Tim n’en revenait pas.
— Elle aurait pu me le dire.
— Elle avait peur pour la vie de Brute. Tu lui as interdit de le revoir et, sans
vouloir te vexer, j’ai travaillé pour toi et je sais de quoi tu es capable. Quand tu
as pris une décision, on ne peut plus te faire changer d’avis.
— Elle avait peur que cela vous pousse à détester les Hybrides en général,
ajouta Justice.
Plusieurs émotions s’enchaînèrent sur le visage de Tim avant qu’il se tourne
vers Jessie.
— Tu es mariée à l’un d’entre eux. Il la traitera bien ?
Jessie sourit à pleines dents.
— Justice ferait n’importe quoi pour moi, Tim. N’importe quoi. Il est même si
protecteur que c’en est agaçant. Ils sont très différents des humains. Jamais Brute
ne frappera ta fille ou ne la trompera. Il sera prêt à mourir pour assurer son
bonheur. Nous avons deux autres couples mixtes qui attendent un enfant. Les
mâles ne quittent pas leur compagne d’une semelle. Ils les couvent en
permanence. Un fils est déjà né et son père est un vrai papa poule. Jusqu’ici, les
Hybrides n’avaient jamais rien eu à eux et ils n’avaient pas le droit d’aimer,
mais, maintenant qu’ils le peuvent, ils s’en donnent à cœur joie. Je peux te dire
sans exagérer que si j’avais une fille je voudrais qu’elle tombe amoureuse d’un
Hybride. Comme ça, je serais sûre qu’elle serait heureuse. Brute va tout sacrifier
pour Becca et leur bébé. Ils seront tout pour lui.
— Je veux les voir.
Jessie le regarda attentivement.
— Tu en veux à Brute ? Est-ce que tu vas t’en prendre à lui, Tim ? Si tu le
faisais, Rebecca t’en voudrait à mort. Elle a accepté de devenir sa compagne, ce
qui, pour les Hybrides, va encore plus loin que le mariage. C’est une manière de
se jurer fidélité jusqu’à la mort de l’un d’entre eux. C’est l’engagement le plus
sérieux qu’ils peuvent prendre.
— Je veux juste les voir, répéta calmement Tim. Je veux m’assurer qu’elle est
heureuse et qu’il tient vraiment à elle.
Justice décrocha son téléphone.
— Je fais préparer l’hélicoptère. Nous partirons ensemble.

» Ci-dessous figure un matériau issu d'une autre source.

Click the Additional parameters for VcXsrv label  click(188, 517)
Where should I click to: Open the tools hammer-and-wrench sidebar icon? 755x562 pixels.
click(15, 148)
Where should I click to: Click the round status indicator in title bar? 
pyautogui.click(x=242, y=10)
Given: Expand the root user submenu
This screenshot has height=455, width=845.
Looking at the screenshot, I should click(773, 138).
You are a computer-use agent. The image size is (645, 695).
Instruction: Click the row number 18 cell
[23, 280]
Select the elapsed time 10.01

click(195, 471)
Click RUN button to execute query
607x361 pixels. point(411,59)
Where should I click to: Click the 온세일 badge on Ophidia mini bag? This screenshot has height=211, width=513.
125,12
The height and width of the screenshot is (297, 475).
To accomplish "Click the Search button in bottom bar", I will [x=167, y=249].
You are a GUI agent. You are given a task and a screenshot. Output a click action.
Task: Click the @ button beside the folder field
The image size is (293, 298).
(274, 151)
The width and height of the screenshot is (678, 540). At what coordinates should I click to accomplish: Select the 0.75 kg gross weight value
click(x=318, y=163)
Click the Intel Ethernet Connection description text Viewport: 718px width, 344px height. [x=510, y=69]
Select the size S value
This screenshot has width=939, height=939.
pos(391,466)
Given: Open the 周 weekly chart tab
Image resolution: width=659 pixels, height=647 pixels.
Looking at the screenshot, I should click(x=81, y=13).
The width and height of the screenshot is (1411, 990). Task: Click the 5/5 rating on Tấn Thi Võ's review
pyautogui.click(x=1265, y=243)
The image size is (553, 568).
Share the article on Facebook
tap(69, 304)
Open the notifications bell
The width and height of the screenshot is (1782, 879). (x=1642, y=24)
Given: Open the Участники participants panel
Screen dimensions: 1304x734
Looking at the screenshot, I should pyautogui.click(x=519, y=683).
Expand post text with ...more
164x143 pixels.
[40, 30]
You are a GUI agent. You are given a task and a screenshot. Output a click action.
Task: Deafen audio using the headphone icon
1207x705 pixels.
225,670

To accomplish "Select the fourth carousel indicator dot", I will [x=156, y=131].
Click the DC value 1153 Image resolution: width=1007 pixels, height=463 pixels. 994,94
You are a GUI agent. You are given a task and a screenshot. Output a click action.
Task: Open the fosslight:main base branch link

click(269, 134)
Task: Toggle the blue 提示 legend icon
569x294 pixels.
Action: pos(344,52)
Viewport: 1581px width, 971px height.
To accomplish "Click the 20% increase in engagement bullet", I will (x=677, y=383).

— J’ai une chose à vous demander, demanda Tim en regardant North. Ma fille
a été mariée à une ordure. Ce type était un très bon acteur, mais je ne me suis
jamais laissé avoir. J’ai une idée et j’aimerais votre permission pour la mettre en
application. Si vous acceptez, ça me permettra d’être totalement rassuré.
— De quoi s’agit-il ? l’interrogea Justice avec hésitation.